:: Supplied text ::
--
The effects of the chytrid fungus on boreal toad populations are highly variable, with some populations experiencing total extirpation due to exposure and others experiencing a chronic disease cycle in which low transmission rates lead to a 5% year-to-year population decrease. These differences in effect are due to complex host-pathogen relationships between the chytrid fungus, the toads, aquatic environment, temperature, population size, and elevation. As climate change shifts all of these variables, the chytrid fungus is expected to be a stronger presence in many boreal toad populations.
--
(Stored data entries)
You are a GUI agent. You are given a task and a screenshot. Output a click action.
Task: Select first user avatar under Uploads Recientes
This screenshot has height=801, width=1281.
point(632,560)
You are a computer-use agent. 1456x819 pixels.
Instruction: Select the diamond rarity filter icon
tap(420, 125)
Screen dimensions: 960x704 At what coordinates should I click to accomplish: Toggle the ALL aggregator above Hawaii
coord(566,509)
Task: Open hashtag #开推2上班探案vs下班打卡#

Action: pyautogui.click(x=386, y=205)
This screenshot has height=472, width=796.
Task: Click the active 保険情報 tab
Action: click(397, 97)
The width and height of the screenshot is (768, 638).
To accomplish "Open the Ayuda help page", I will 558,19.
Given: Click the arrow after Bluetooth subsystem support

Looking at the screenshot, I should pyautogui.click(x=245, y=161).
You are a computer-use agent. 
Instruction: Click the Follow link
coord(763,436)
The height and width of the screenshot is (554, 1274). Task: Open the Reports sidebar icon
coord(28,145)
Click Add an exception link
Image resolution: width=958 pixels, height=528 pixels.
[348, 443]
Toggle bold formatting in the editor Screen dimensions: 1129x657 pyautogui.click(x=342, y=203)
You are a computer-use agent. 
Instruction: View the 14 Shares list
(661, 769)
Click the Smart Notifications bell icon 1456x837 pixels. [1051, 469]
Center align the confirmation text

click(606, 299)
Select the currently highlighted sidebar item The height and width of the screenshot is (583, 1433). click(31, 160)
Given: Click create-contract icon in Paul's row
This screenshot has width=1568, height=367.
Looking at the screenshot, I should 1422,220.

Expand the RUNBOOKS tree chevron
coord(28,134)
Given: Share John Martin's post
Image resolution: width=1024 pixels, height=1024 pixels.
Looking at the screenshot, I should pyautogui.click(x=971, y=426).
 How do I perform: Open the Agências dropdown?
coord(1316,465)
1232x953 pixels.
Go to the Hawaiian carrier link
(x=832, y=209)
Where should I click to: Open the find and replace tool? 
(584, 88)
--
:: Work instructions ::
(a) According to the text on chytrid fungus and boreal toads, what population decline results from the chronic disease cycle?
(b) Print a portion of the text on chytrid fungus and boreal toads, beginning at the words "The effects of" and stopping after "boreal toad populations.".
(c) Rewrite the paragraph of the text on chytrid fungus and boreal toads that begins "The effects of the chytrid fungus" as a short list that keeps its main facts.

:: Task-by-task results ::
(a) A 5% year-to-year population decrease.

(b)
The effects of the chytrid fungus on boreal toad populations are highly variable, with some populations experiencing total extirpation due to exposure and others experiencing a chronic disease cycle in which low transmission rates lead to a 5% year-to-year population decrease. These differences in effect are due to complex host-pathogen relationships between the chytrid fungus, the toads, aquatic environment, temperature, population size, and elevation. As climate change shifts all of these variables, the chytrid fungus is expected to be a stronger presence in many boreal toad populations.

(c)
- The chytrid fungus affects boreal toad populations in highly variable ways.
- Some populations are entirely extirpated through exposure.
- Others enter a chronic disease cycle in which low transmission rates cause a 5% year-to-year population decrease.
- These differences stem from complex host-pathogen relationships among the fungus, the toads, the aquatic environment, temperature, population size, and elevation.
- Because climate change is shifting all of these variables, the fungus is expected to become a stronger presence in many boreal toad populations.